De hecho, seguía promoviendo guerras en el mundo, bombardeos genocidas y deportaciones de inmigrantes en cifras mayores que las acumuladas hasta hoy por el césar que despotrica contra su imagen, para imponer la imagen de la más brutal —y bruta— derecha. Pero tampoco Trump es una anomalía del sistema, por más razones que tengan sicólogos y siquiatras para considerarlo un enfermo mental. Su enfermedad es normal en un imperio que está medularmente enfermo, aunque disponga de recursos, y de cómplices, para perdurar quién sabe cuánto tiempo más.

A Kennedy —¿alguien ha probado lo contrario?— no lo mató ningún socialista o comunista, ningún representante de los sectores más pobres de su país, aletargados en las urgencias cotidianas del pan ganar y en las ambiciones generadas por el consumismo, la fiebre del tener y, en general, los espejismos de un «sueño estadounidense» que resulta cada vez más ostensiblemente falso: una pesadilla. Hablen de ello, si no, los estragos de la pandemia y del mal manejo con que se ha pretendido controlarla, maltusianamente si acaso.

A Kennedy lo mataron mentes y brazos de la extrema derecha mafiosa, el sostén más fuerte con que cuenta el patán Donald para hacer lo que hace. No hay que sorprenderse ante indicios de que lo apoya el mismísimo Ku Klux Klan. ¿No es el tal Trump un exponente del supremacismo y la crueldad racista de esa organización que, más que ser obsoleta, sigue siendo reflejo de lo más recóndito y dominante del país?

El patán asesino no fue electo por la mayoría del pueblo estadounidense. Ni siquiera tuvo más votos contables que la asesina a quien derrotó —manejos mediante de las leyes electorales del país— en las elecciones que lo alojaron en la Casa Blanca. Esas turbias leyes siguen cargando compromisos derivados de pactos hechos para unificar a la nación y que formalmente se aboliera una esclavitud que de distintos modos sigue hoy vigente —con los esclavos a la vieja usanza convertidos en esclavos modernos: obreros—, y ni siquiera tiene frenos explícitos en la Constitución que da continuidad a aquella que, como con estas o similares palabras denunció José Martí, se firmó sobre los hombros de los esclavos.

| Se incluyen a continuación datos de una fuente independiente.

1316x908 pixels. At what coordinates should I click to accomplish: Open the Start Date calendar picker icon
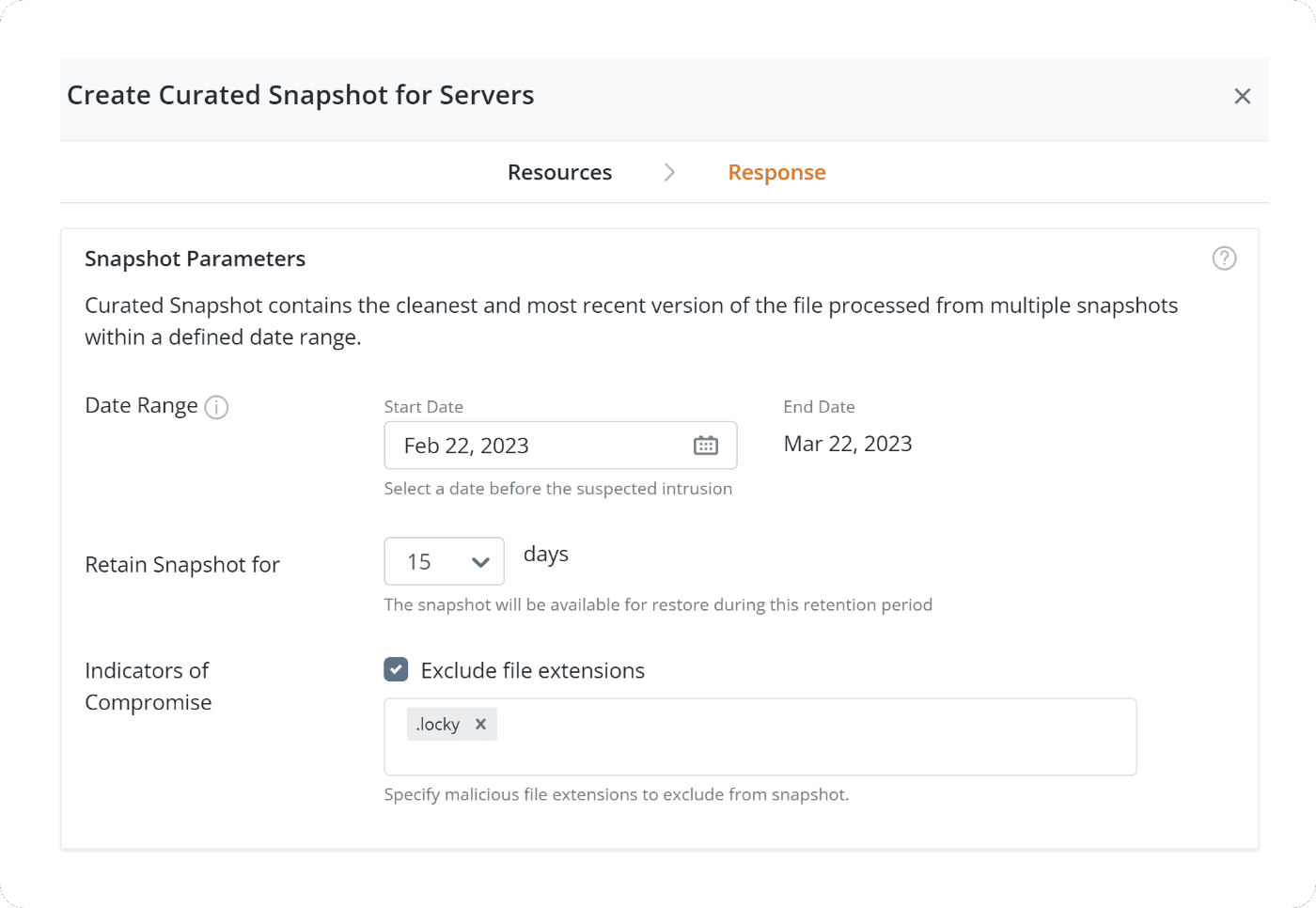(x=705, y=446)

Las elecciones allí elevan a la presidencia a quien el sistema entienda que lo represente mejor y más orgánicamente. Quienes hayan querido verlo, lo habrán visto. ¿Alguien ha olvidado cómo llegó a la Casa Blanca un tipo tan estólido como George W. Bush, de quien otra voz puertorriqueña cercana a Carmen H. Santiago Negrón, Salvador Tió, tuvo el acierto de decir que Trump lo había convertido en estadista.

Para determinar quién es el presidente preferido están los intereses dominantes, como el mafioso complejo bélico militar. Y en todo eso cuenta el sistema con un poderío mediático de gran efectividad y desbordada capacidad para mentir y engañar. Uno de sus actuales voceros ha dicho, con la desfachatez propia de las fuerzas imperiales, que para mantener la supremacía de su nación sus defensores han sido educados en los oficios de mentir, robar y asesinar.

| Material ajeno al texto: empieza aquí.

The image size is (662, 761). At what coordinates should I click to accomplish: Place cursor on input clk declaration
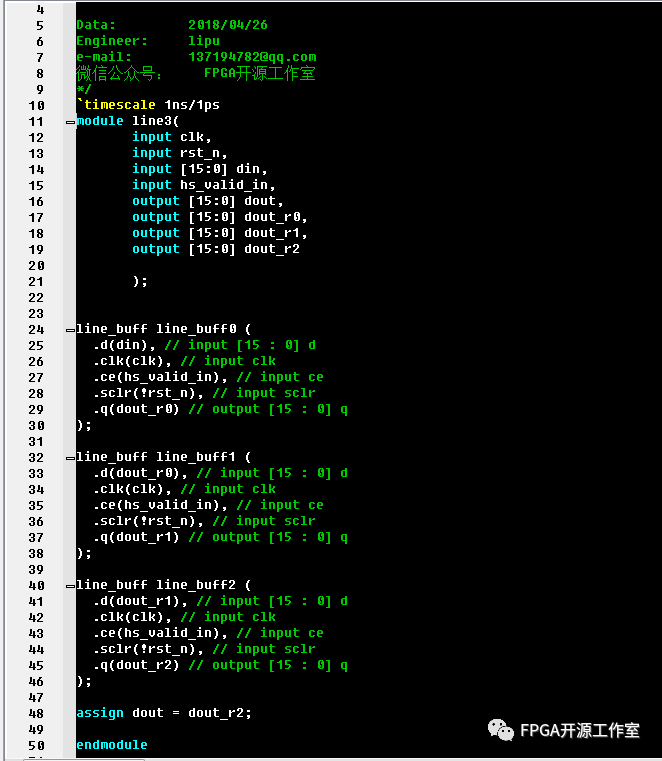coord(172,137)
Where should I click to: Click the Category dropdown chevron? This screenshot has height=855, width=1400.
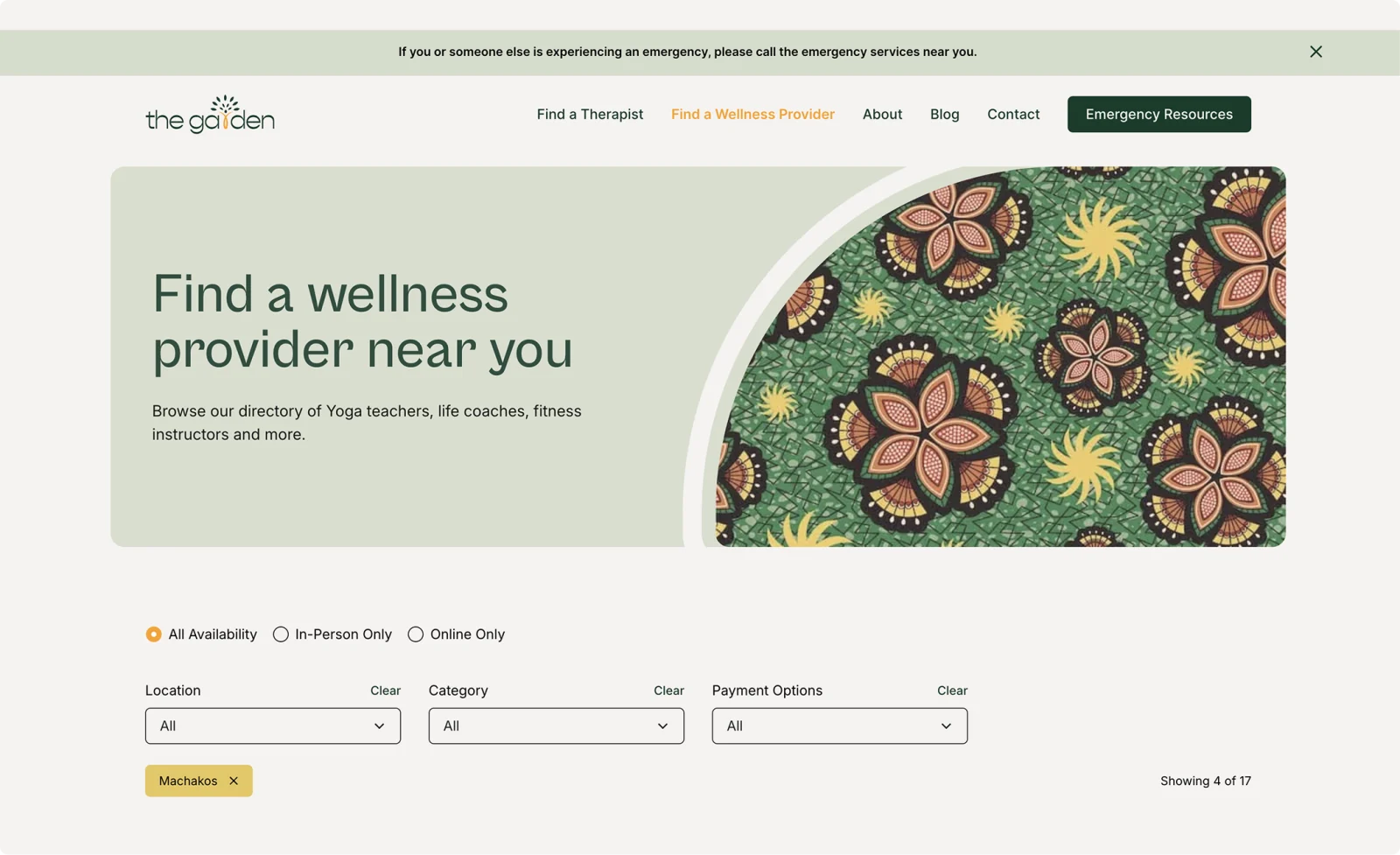click(662, 725)
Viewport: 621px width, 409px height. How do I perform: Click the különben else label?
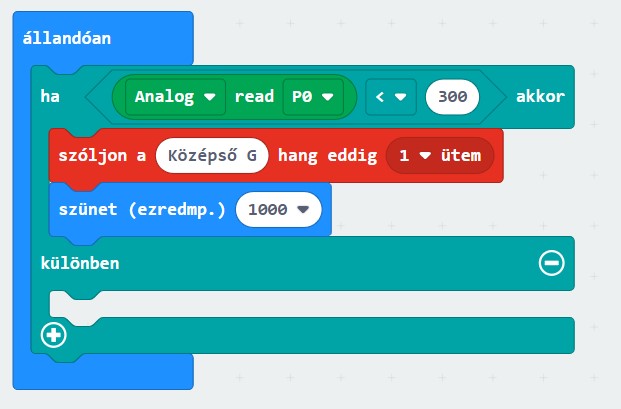click(x=80, y=263)
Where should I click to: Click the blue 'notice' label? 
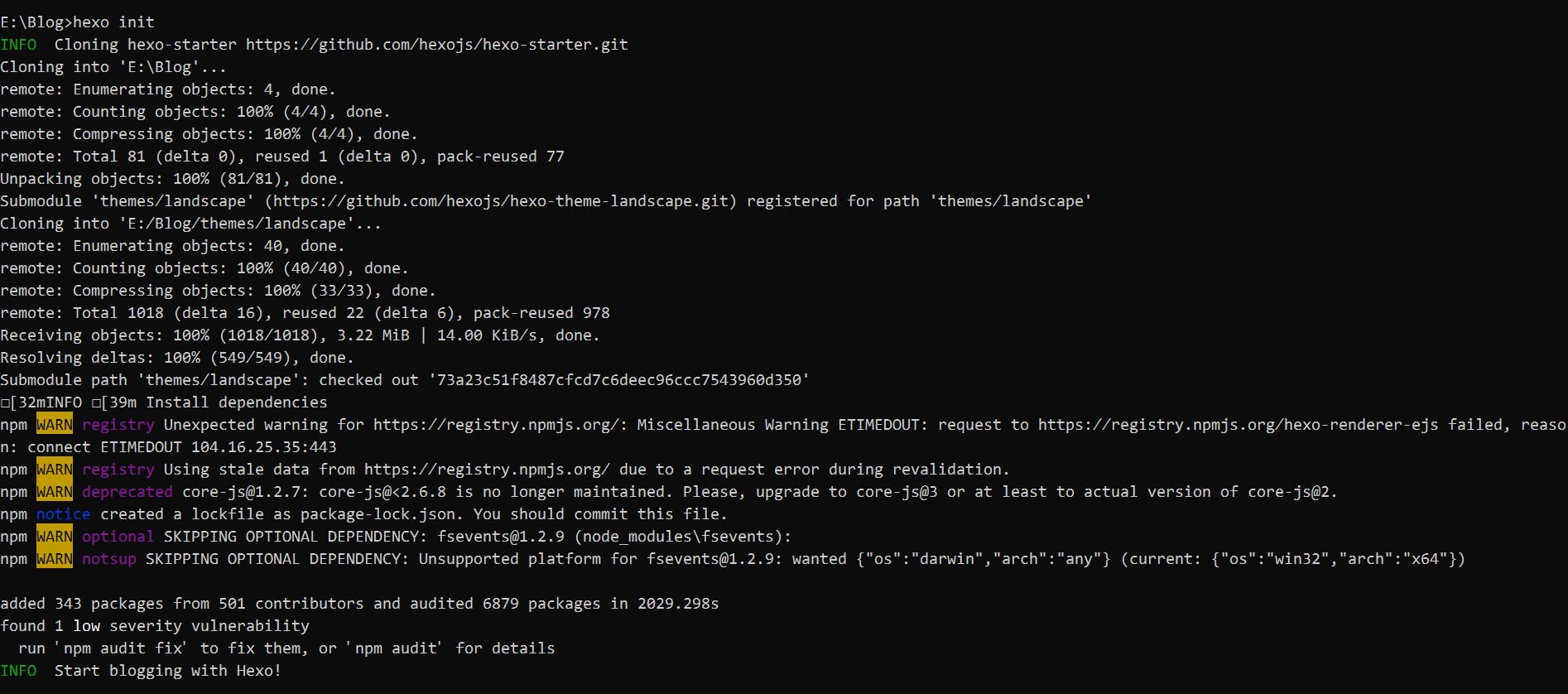pos(64,514)
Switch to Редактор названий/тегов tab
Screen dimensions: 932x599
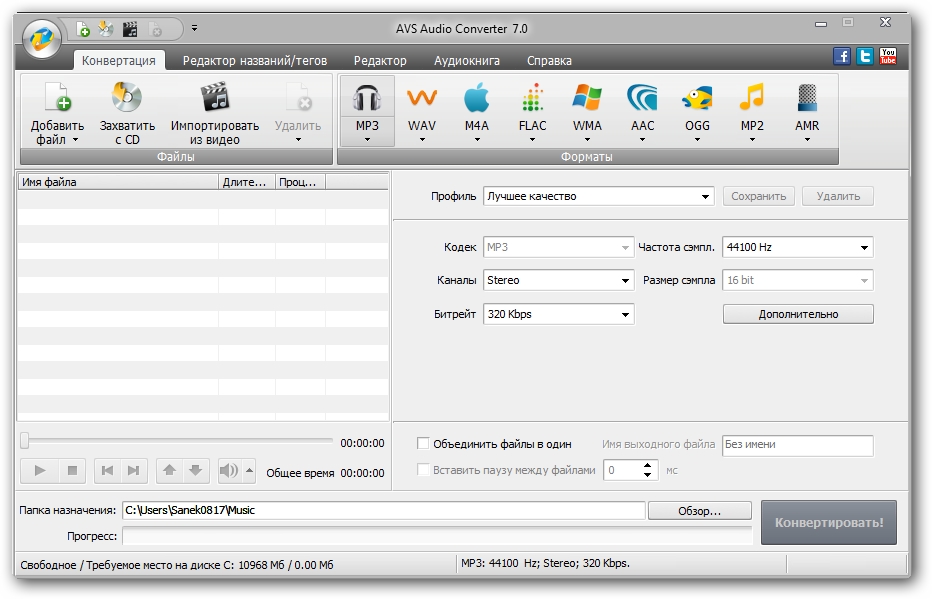point(254,61)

Aunque duela, no hay que extrañarse de que —a veces de un modo que puede resultar incomprensible o escalofriante— en los votos que tuvo y sigue teniendo de su lado el patán, abunden votos que vienen de sectores humildes. Nada de eso es ajeno a las prácticas, denunciadas por el propio Martí, con que los políticos de aquella nación y sus recursos propagandísticos manejan a la opinión pública como a una mula mansa y bellaca, no como a corcel de raza buena.

Frente al asesinato de Kennedy, y de otros —ocurridos o por ocurrir—, cabe pensar en lo que garantiza la permanencia del patán Donald en la Casa Blanca, y no ilusionarse demasiado con las «bondades» de quien pudiera sustituirlo si lo asesinaran, o si fuera derrotado en las próximas elecciones, aunque todo apunte a que sea preferible —o menos visiblemente horroroso— otro Kennedy, u otro Obama. De momento, y dadas las fuerzas dominantes, cuyo poder sería iluso pensar que durará poco, no hay mucho allí para escoger, si de buscar el bien se trata.